И снова откинулся — спиною в спинку; затылком — за спинку; казалось, блаженствовал злостью, метая глаза на нас, белые зубы показывая потолку.
И я ахнул: Сергей, бледный, бритый, вихром бледно-желтым метающий, — видимо, собирался ответить еще большей резкостью: оба, руки сложив на груди, вызывающе выпятились друг на друга.
Но тут Лев Кобылинский взорвался, как бомба; два «братца», обычно являющие только зрелище псов, закатавшихся с визгом в условиях перегрызания горла друг другу (за Шарля Бодлера брат Лев и за Лотце Сергей), — как затявкают оба, как вскочат восьмерки описывать вокруг стола, средь которого Брюсов, скрестив на груди две руки, являл вид скорпиона, дрожащего черным крючком, записывавшим восьмерки за братьями.
Редко, короткими всхрипами он их жалил, и жалил, и жалил, оскаливаясь и метая татарские очи на мать, на отца, на меня — в той же позе скрещения рук на груди; иногда он закидывал голову, с дикою нежностью жало всадив; и начинал перекидываться своим корпусом справа налево и слева направо, как бы приглашая всех нас упиваться блаженством: от вида укушенных братьев; и снова ужаливал их, блистал нам глазами без слов:
«Агония!.. Яд — действует!»
А Леонид Кузьмич Лахтин, малиновым став, свою голову, как у скопца, малобрадую, скорбно повесил; и носом уткнулся в стакан, глаза вылупил на загогулины скатерти, точно жучок, представлявшийся мертвым: ни звука, ни взгляда, ни вздрога губы!

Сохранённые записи
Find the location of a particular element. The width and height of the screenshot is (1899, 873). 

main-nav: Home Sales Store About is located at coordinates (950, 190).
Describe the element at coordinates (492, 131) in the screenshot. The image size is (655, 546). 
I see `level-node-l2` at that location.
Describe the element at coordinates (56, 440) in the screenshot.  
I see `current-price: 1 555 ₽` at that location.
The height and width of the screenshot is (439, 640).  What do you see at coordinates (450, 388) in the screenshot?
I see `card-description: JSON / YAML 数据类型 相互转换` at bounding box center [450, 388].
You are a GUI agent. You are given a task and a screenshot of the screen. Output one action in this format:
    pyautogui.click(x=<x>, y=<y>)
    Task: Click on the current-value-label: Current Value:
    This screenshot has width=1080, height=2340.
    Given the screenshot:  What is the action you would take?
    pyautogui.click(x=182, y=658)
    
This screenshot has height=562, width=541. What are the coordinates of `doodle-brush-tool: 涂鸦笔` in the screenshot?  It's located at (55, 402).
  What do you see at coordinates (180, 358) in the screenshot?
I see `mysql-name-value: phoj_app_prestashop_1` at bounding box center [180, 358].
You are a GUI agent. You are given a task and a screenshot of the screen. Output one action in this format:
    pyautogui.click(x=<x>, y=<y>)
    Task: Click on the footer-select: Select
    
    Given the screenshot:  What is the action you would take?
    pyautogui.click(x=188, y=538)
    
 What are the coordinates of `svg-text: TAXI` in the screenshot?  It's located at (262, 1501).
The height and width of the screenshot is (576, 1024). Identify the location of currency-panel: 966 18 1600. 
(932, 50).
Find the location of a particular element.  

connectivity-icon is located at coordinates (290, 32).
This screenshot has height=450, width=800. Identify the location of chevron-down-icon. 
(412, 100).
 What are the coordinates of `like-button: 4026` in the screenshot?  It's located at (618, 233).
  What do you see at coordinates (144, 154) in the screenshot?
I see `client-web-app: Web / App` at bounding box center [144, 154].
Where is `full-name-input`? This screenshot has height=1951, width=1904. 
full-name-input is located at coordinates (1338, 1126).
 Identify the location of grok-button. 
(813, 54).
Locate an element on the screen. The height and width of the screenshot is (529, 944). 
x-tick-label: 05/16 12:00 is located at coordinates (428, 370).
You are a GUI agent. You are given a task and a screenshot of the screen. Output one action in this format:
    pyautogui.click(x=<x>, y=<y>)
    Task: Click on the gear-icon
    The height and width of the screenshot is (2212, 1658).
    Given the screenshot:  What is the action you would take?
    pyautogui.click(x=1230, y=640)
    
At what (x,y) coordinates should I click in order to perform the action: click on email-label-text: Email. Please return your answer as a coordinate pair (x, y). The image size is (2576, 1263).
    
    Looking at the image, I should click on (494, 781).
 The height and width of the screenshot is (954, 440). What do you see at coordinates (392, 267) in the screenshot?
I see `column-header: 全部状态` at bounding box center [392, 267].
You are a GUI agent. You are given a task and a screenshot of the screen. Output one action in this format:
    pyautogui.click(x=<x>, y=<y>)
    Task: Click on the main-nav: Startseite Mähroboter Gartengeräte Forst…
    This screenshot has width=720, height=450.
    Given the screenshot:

ЧТО ТРЕБУЕТСЯ
1) Выпишите всех людей, которые названы по имени или фамилии в отрывке о ссоре за столом, в порядке их первого упоминания.
2) Продолжите отрывок о ссоре за столом, начиная сразу после его последней фразы.
Записи здесь не используются.

РЕЗУЛЬТАТЫ
1) Сергей, Лев Кобылинский, Шарль Бодлер, Лотце, Брюсов, Леонид Кузьмич Лахтин.

2)
Сути спора не помню; остался набор величайших бессмыслиц, выкрикиваемых и братцем Сергеем, безусым, безбрадым, и Львом Кобылинским, ставшим черным, подскакивающим и злым паучишкою; такие ж бессмыслицы стал выкрикивать Брюсов, ценитель поэзии Пушкина и критики Белинского:
— «Ха… Пушкин — нуль: перед Гиппиус?.. Фразой одною Ореус [Ореус — фамилия поэта, писавшего под псевдонимом Конбвского; в начале века] побьет том Белинского293
. А Николай Чернышевский есть… Ха…» [Брюсов сам отмечает в «Дневниках» свою склонность говорить «нарочно»294]Нежный взгляд (от иронии, от издевательства дьявольского) — на Сергея.
Все рты раззевали растерянно; даже Бальмонт присмирел, только Мишенька Эртель, пытаясь мирить разгасившихся спорщиков, поднимал от угла свой картавенький голос, подписываясь одновременно и рукой и ногой: под словами всех трех; да отец, вопреки ожиданью не бросившийся на подмогу братьям, сраженный дикою картиною спора, побившего все рекорды, как знаток «в сих делах», подпирал очки, с видом, каким наблюдают сраженье тарантулов в банке, поставив ее пред собой и весьма наслаждаясь.
С лукавством оглядывал нас, приглашая к вниманию, как бы восклицая:
— «Прекрасные-с спорщики!» Спор — в его стиле!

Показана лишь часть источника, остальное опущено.